— Start of DATA PROVIDED —

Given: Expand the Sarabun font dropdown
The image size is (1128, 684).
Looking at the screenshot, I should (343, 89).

— End of DATA PROVIDED —
— Start of DATA PROVIDED —

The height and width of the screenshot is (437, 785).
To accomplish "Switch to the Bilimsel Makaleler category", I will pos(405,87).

— End of DATA PROVIDED —

**PROBLEM DETAILS**. Turn the data starting with the line that contains "The height and" and going on through the line that contains "I will pos(405,87)." into a Markdown table with the columns Row and Line, leaving out any blank lines.

**CORRECT RESULT**.
| Row | Line |
|---|---|
| 1 | The height and width of the screenshot is (437, 785). |
| 2 | To accomplish "Switch to the Bilimsel Makaleler category", I will pos(405,87). |